Primary central nervous system lymphoma (PCNSL) is an aggressive form of extranodal non-Hodgkin lymphoma that arises in the brain parenchyma, eyes, meninges, or spinal cord in the absence of systemic disease. Primary dural lymphoma (PDL), in contrast, arises from the dura mater of the brain. PDL is usually a low-grade B-cell marginal zone lymphoma (MZL), whereas other types of PCNSL are usually high-grade large B-cell lymphoma. This specific pathological subtype has important therapeutic and prognostic implications, making PDL a distinct subtype of PCNSL. Herein, we report a case of PDL in an African American patient, in her late thirties, who presented to our emergency room with chronic headaches.
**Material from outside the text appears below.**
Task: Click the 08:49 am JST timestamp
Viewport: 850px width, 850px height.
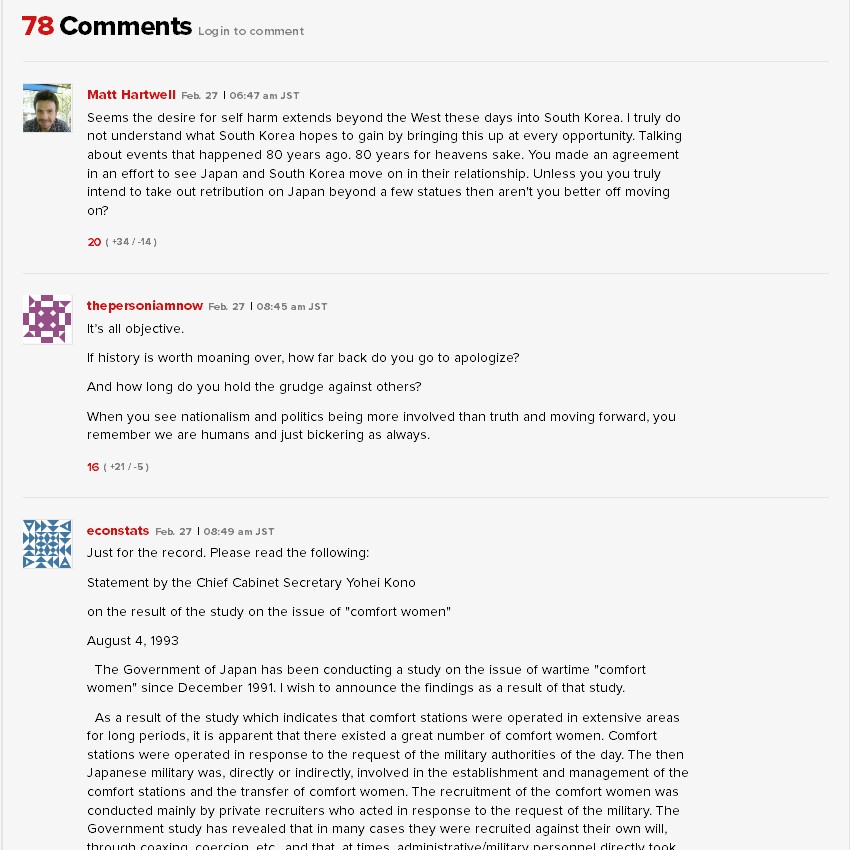Action: [x=239, y=532]
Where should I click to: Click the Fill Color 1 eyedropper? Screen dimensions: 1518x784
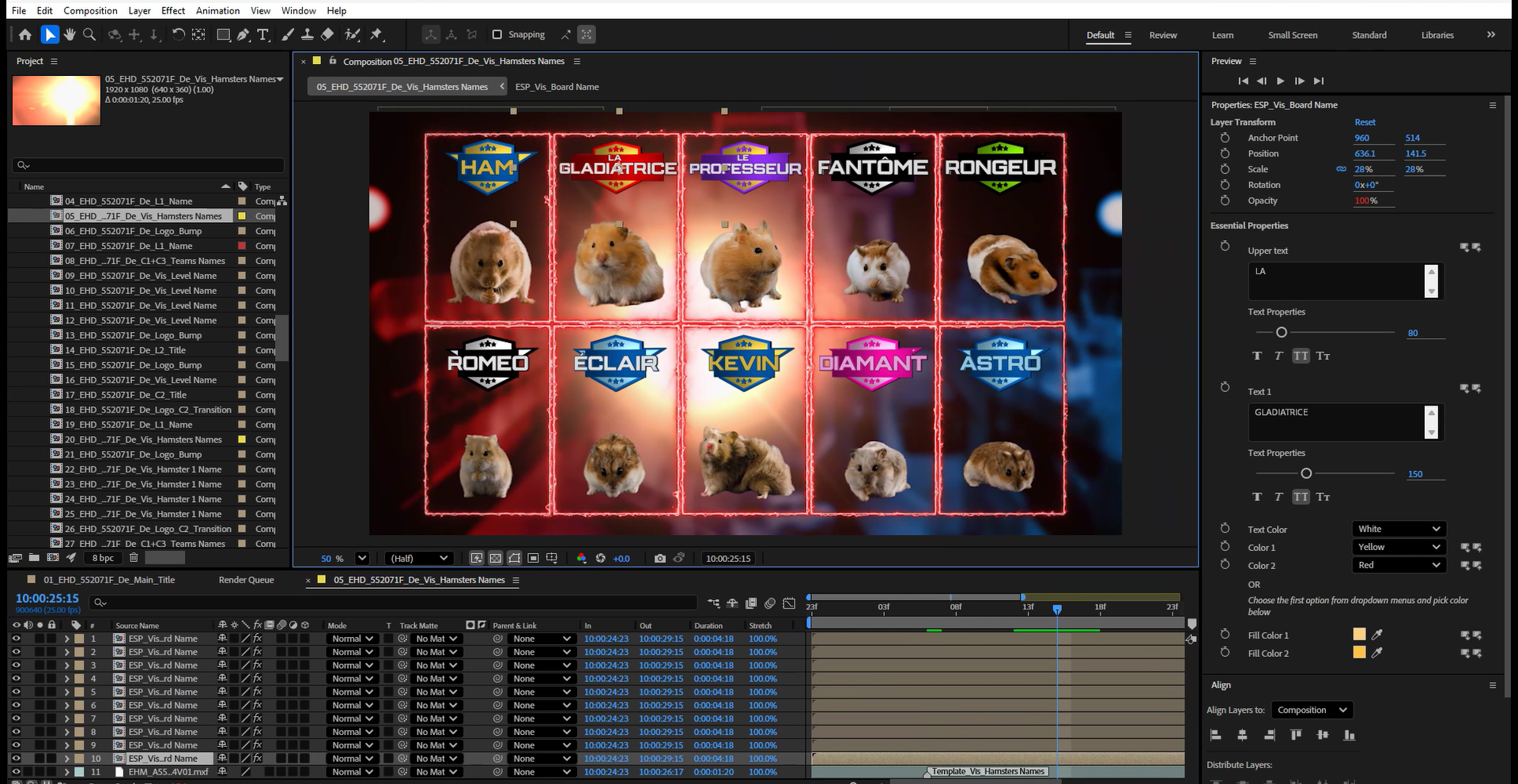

An emergent magnetic resonance imaging (MRI) of the brain showed a dural-based homogeneously enhancing extra-axial mass along the left hemisphere, which was contained within the anterior and parietal dural mater. A surgical specimen was collected after an emergency debulking procedure. The flow cytometry, done on the surgical specimen obtained, was positive for CD19(+), CD20(+), and CD22(+), but negative for CD5(-) and CD10(-). These findings were consistent with a clonal B-lymphoproliferative disorder. The surgical pathology specimen immunohistochemistry was positive for CD20(+) and CD45(+), but negative for Bcl-6Cyclin D1(-) and CD56(-). The Ki67 was 10-20%. These findings were consistent with extranodal MZL. Given the location and pathology, the patient was diagnosed with PDL. Due to MZL’s indolent nature, location outside the blood-brain barrier, and known efficacy to bendamustine-rituximab (BR), we decided to treat our patient with BR. She completed six cycles without major complications, and her post-therapy brain MRI showed complete remission (CR). Our case adds to the sparse literature about PDL and highlights the efficacy of BR systemic chemotherapy on MZLs.